On Gene Kelly and God

Aug 23, 2012 23:19





Happy 100th Birthday to Gene Kelly! Of course, Mr. Kelly passed away in 1996, but today, August 23, would have been his 100th birthday.

He was a brilliant dancer and a great actor and he inspired me very much when I was a kid.

But in this time, and this week, of gargantuan political asshattery, I would like to spotlight one particular thing that Mr. Kelly endured at the hands of certain...ELEMENTS...of society.

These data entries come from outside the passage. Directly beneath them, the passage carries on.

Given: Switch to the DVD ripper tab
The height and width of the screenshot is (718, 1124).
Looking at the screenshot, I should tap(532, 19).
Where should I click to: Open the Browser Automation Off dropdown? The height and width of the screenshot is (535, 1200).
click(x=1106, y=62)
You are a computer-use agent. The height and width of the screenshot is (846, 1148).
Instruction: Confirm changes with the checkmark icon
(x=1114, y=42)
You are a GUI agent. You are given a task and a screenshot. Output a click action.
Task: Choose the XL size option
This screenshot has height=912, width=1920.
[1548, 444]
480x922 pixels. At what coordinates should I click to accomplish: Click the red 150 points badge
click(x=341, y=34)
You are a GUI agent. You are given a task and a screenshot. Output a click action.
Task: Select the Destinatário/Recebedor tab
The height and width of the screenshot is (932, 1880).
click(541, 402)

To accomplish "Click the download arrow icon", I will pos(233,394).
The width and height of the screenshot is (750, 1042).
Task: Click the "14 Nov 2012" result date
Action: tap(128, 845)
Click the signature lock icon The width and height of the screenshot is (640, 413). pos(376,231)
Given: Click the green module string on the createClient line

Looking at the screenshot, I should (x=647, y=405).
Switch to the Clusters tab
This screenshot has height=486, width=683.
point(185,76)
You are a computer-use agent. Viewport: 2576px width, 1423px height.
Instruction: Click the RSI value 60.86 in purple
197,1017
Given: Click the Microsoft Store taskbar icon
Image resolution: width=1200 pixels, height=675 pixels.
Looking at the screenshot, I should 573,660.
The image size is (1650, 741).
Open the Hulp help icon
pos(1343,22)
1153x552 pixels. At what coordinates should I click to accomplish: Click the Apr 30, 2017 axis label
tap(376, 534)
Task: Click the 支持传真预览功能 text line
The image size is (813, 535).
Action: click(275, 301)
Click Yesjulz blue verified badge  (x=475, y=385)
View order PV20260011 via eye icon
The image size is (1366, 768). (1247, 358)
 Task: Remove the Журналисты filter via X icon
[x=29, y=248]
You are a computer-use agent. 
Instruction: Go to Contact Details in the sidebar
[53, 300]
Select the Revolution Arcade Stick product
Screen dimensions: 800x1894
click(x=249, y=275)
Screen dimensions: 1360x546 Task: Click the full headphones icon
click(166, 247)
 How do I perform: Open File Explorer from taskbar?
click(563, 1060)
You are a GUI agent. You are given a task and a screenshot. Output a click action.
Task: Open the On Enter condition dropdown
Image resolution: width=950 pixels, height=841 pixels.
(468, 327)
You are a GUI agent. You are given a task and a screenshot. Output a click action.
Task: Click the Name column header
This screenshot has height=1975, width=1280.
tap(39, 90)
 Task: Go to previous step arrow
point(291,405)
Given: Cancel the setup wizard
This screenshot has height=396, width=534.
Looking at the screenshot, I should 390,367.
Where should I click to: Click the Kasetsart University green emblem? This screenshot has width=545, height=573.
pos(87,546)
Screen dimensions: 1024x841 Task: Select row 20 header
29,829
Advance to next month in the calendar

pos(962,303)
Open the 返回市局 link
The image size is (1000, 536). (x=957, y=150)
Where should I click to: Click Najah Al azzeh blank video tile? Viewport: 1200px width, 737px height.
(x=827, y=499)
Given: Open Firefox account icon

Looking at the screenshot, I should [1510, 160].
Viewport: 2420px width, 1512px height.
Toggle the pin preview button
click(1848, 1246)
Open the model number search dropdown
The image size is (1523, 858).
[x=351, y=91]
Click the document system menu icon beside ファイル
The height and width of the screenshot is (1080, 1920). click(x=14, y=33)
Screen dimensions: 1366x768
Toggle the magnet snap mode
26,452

In short, like so many geniuses in so many generations, he took a beating from his era's Team Fuckhead. From Wikipedia:
Kelly was a lifelong supporter of the Democratic Party with strong progressive convictions, which occasionally created difficulty for him as his period of greatest prominence coincided with the McCarthy era in the U.S. In 1947, he was part of the Committee for the First Amendment, the Hollywood delegation which flew to Washington to protest at the first official hearings by the House Committee on Un-American Activities. His first wife, Betsy Blair, was suspected of being a Communist sympathizer and when MGM, who had offered Blair a part in Marty (1955), were considering withdrawing her under pressure from the American Legion, Kelly successfully threatened MGM with a pullout from It's Always Fair Weather unless his wife was restored to the part.

And, because this is one of those weeks, I am fascinated to hear the reasons that Mr. Kelly left the Catholic church.
Kelly was raised as a Catholic, but after becoming disenchanted by the Catholic Church's support for Francisco Franco against the Spanish Republic, he officially severed his ties with the church in September 1939. This separation was prompted, in part, by a trip Kelly made to Mexico in which he became convinced of the Church’s failure in helping the poor.

These reasons do not coincide with my own reasons for leaving the Church, but I do very strongly identify with Mr. Kelly's reported disenchantment.

I do not in any way "hope I am wrong" in my belief that there is no God and no afterlife; any hopes along those lines that I did harbor would be irrelevant.

But, oh, how part of me would love to see Christ get ten minutes alone with Moneylender Ratzinger and a tire iron.

And yes, I believe He would put down that tire iron, with no blows delivered.

But it's the effort required for Him to put that tire iron down that makes the Christ story matter...yeah, even to an atheist.

Happy Birthday, Gene Kelly, and may more than your dancing inspire future generations.